Winston Churchill (Prime Minister from 10 May 1940) initiated the units, sometimes referred to as a part of the British Resistance Organisation, in the early summer of 1940. He appointed Colonel Colin Gubbins to found them. The Auxiliary Units answered to GHQ Home Forces, but were organised as if part of the local Home Guard.

Gubbins, a regular British Army soldier, had acquired considerable experience and expertise in guerrilla warfare during the Allied intervention in the Russian Civil War in 1919 and in the Anglo-Irish War of 1919-1921. Most recently, he had returned from Norway, where he headed the Independent Companies, the predecessors of the British Commandos. (In November 1940 Gubbins would move to the Special Operations Executive (SOE).[1])

Beginnings[]

Gubbins used several officers who had served with the Independent Companies in Norway, plus others he had known there. Units were localised on a county structure, as they would probably be fragmented and isolated from each other. Priority was given to the counties most at risk from enemy invasion, the two most vulnerable being Kent and Sussex in southeast England. The two best known officers from this period were Captain Peter Fleming of the Grenadier Guards and Captain Mike Calvert of the Royal Engineers. Fleming came from a famous banking family and was the elder brother of Ian Fleming. Calvert had recently served in the 5th Battalion, Scots Guards, which had been formed to fight as a ski-troop in Finland. Both of these men were too valuable to stay long, once the immediate threat of invasion was over, and both later served in Burma, Fleming in deception work, Calvert in the Chindits.

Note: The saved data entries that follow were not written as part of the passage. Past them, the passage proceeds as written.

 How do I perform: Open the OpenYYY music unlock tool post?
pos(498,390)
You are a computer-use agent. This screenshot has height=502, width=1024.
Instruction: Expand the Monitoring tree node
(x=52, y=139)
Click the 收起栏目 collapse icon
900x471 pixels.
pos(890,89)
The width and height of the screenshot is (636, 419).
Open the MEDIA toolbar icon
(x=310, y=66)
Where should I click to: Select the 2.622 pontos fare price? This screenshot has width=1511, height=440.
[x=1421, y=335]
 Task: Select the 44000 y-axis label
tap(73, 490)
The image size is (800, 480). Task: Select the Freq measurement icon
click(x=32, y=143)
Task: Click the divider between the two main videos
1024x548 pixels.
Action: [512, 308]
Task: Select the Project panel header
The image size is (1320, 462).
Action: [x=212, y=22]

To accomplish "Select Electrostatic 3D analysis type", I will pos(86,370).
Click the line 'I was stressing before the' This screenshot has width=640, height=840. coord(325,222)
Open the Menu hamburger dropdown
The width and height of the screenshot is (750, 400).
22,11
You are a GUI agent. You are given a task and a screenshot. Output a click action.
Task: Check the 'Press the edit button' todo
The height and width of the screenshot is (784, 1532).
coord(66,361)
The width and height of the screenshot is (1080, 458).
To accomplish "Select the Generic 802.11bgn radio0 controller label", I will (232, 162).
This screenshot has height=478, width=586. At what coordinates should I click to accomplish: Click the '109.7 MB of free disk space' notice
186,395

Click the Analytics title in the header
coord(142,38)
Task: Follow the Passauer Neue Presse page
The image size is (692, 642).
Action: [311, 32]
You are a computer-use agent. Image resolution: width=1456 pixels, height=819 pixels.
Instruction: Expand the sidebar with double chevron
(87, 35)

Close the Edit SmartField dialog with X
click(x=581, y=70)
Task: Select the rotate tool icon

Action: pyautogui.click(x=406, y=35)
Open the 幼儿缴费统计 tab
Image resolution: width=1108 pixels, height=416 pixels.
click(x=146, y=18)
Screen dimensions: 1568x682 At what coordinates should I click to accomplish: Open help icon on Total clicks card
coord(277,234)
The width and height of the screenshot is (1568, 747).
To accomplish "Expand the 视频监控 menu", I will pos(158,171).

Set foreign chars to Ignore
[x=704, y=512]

The 'combat units' were the Operational Patrols, but these were supported by Special Duty Sections, from the local civilian population. This group acted as the spotters for the action teams[Clarification needed]. In addition, a signals structure would attempt to link the isolated bands into a national network that could act in concert, on behalf of a British government-in-exile and its representatives still in the United Kingdom.

Some tales attached to the Auxiliary Units are of varying degrees of credibility. Members were supposedly vetted by a senior local police chief who was allegedly, according to sealed orders given to the Operational Patrols to be opened only in case of invasion, to be assassinated to prevent the membership of the Auxiliary Units being revealed.

The Auxiliary Units were kept in being long after any immediate Nazi threat had passed and were stood down only in 1944. Several Auxiliary Unit members later joined the Special Air Service. Many men saw action in the campaign in France in late 1944, notably in Operation Houndsworth and Operation Bulbasket.

The units' existence did not generally become known by the public until the 1990s, though a book on the subject was published in 1968.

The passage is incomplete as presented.